Vancouver pianist Wenwen Du sings the praises of rock-star tenor Ian Bostridge
The two musicians will team up for a pair of art-song recitals this week, one in Vancouver and one in Ottawa
Wenwen Du (left; photo by Lily Li) and Ian Bostridge (photo by Marco Borggreve)
Nebula Performances Society presents Ian Bostridge and Wenwen Du at the Vancouver Playhouse on May 14 at 7:30 p.m.
IF THE WORLD of art song can be said to have “rock stars”, Ian Bostridge has certainly earned that status. The 61-year-old English tenor has toured the globe, performed with the world’s great orchestras, and picked up three Grammy Awards for his recordings. Along the way he was appointed a Commander of the Order of the British Empire for his services to music, which puts him in the company of Robert Plant, Roger Daltrey, and Rod Stewart.
Like many a rock star, Bostridge has indulged an interest in decidedly dark and esoteric topics. Before he became a professional singer at the notably late age of 27, he had an entirely different career as an academic. In fact, Bostridge (who earned a PhD in philosophy from Oxford University) even wrote a lauded and influential book called Witchcraft and Its Transformations, c. 1650–1750. See what I mean? Total rock star.
In the admittedly rarefied art-song world, having Bostridge hand-pick you to accompany him is a bit like getting an offer to go on tour with Coldplay. That was the position Vancouver pianist Wenwen Du found herself in a few years ago. (The Bostridge part, that is; Coldplay already has a pretty good piano player.)
“In 2013, I was a chosen pianist for the Britten Pears Young Artist Programme,” Du tells Stir in a Zoom interview. “It’s one of the most prestigious young-artist programs in the world. They chose six pianists and 12 vocalists, in Aldeburgh, which is [Benjamin] Britten’s hometown. I think it was Ian Bostridge’s first public master class. So he was the instructor with his pianist, Julius Drake.”
Being taught by Bostridge and Drake was, it probably goes without saying, a Very Big Deal. For Du, it was about to get even bigger.
“It was like my dream,” she recalls. “I was the young artist in his class, and I played, and then I think Julius had to leave for the final concert. So Ian had no pianist, and he chose me, out of everyone, to play for him. And then, after the course, his agent sent me an email saying, ‘Ian was really impressed with your playing, and he’s going to North America.’ So then we started to tour.”
The two musicians have kept in touch ever since, and now, as the director of local arts organization Nebula Performances, Du finds herself in the position of both artist and impresario. So it seems only natural that she would not only bring Bostridge to town for a recital, but also act as his accompanist.

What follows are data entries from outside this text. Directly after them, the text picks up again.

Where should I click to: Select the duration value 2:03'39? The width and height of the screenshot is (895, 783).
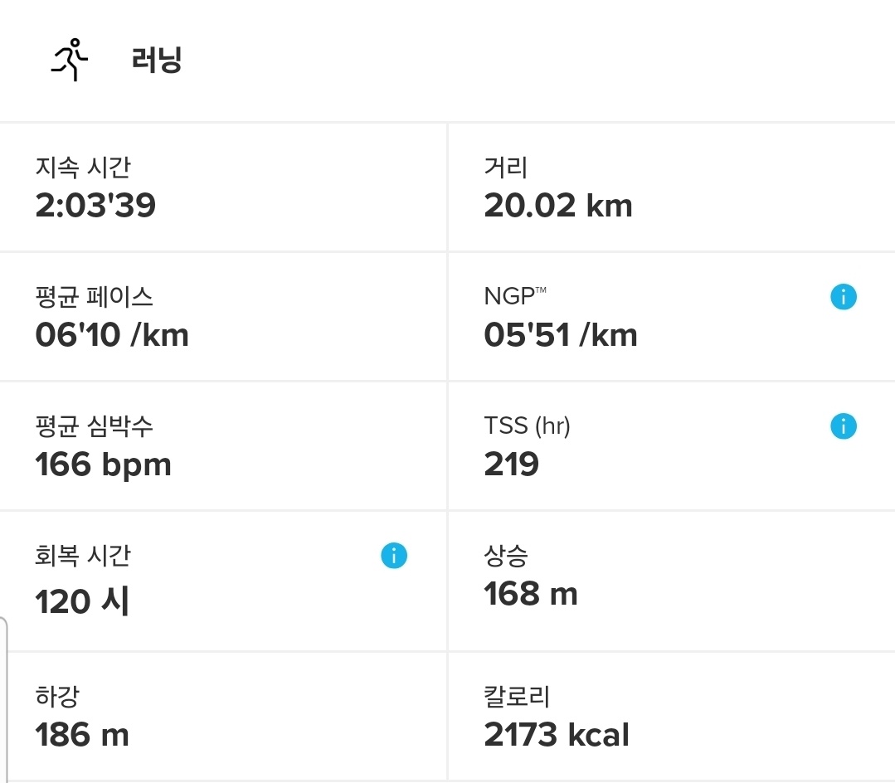coord(92,206)
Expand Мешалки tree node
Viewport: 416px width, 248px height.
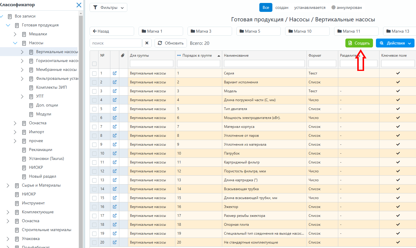(15, 34)
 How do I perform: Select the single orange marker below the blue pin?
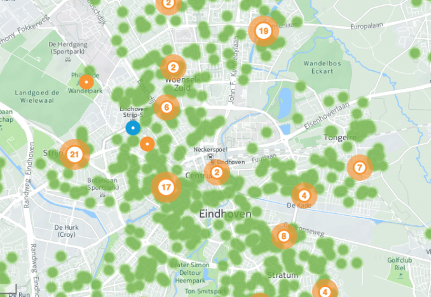click(147, 144)
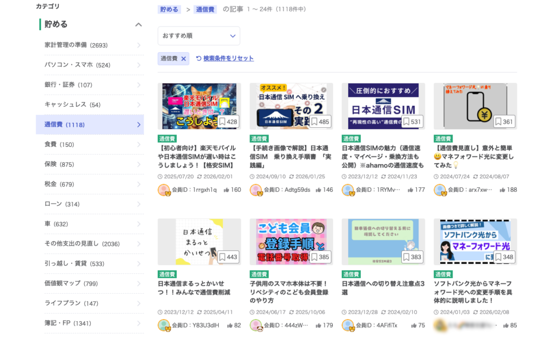
Task: Toggle bookmark on the 443-save article
Action: coord(222,257)
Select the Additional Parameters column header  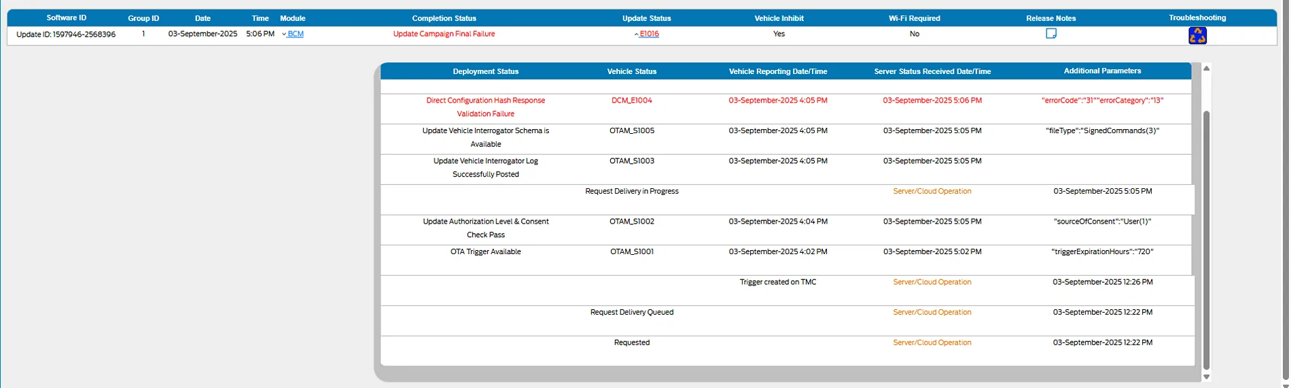click(1102, 71)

And the duo is performing not just here, but also a few days earlier in the nation’s capital. The Ottawa performance, which takes place at Carleton Dominion-Chalmers Centre on May 6, will be Nebula’s first presentation outside Vancouver.
It will also mark the first time that Du plays the pieces on the program: The Holy Sonnets of John Donne, Op. 35 by Benjamin Britten, and a selection of lieder by Hugo Wolf set to poems by Johann Wolfgang von Goethe.
“I felt like, in Vancouver, Wolf is a little underrated as a lieder composer,” Du says. “People come here for Schubert, Schumann, when you think of lieder—or Brahms, or even Mahler or Strauss. But Wolf, to me, is absolutely equivalent to Schubert. In my opinion, some of his settings of Goethe’s texts I love even more than Schubert’s, and everyone knows how much I love Schubert.”
It’s all familiar ground for Bostridge. In fact, working with pianist Graham Johnson in 1995, he recorded the complete Holy Sonnets for his very first album, The Red Cockatoo and other songs. About a decade later, he released an entire album of Wolf’s lieder with Italian maestro Antonio Pappano at the keys.
Because Du and Bostridge have never played these pieces together, they’ll need to spend more time rehearsing than they usually do before recitals. “We have a very strong connection, musically, and if it’s repertoire like a Winterreise or something like that, we don’t even rehearse at all,” Du reveals. “He’s the most amazing artist in that he listens so well. Everything coordinates so well.”
The pair should be able to squeeze in some rehearsal time in the day or two between Bostridge’s arrival in Vancouver and when they hit the stage in Ottawa—although not, presumably, during the flight.
After their shows together, Bostridge and Du will teach an art-song master course together, which will no doubt seem like a full-circle moment for the pianist. This time, however, it will be on her home turf: Nebula’s headquarters under the Oak Street Bridge, which boasts a 90-seat performance hall and several practice studios.
“It will be a really immersive learning process for these young artists,” Du says of the course, in which a dozen young singers and three emerging pianists will attend a mix of private lessons and group classes. “And then we have the final concert, because they learn so much and we must feature them. That’s my goal at Nebula. So we have the final concert with these participants on the evening of May 16 at Nebula Performances, and then Ian flies off on the 17th.”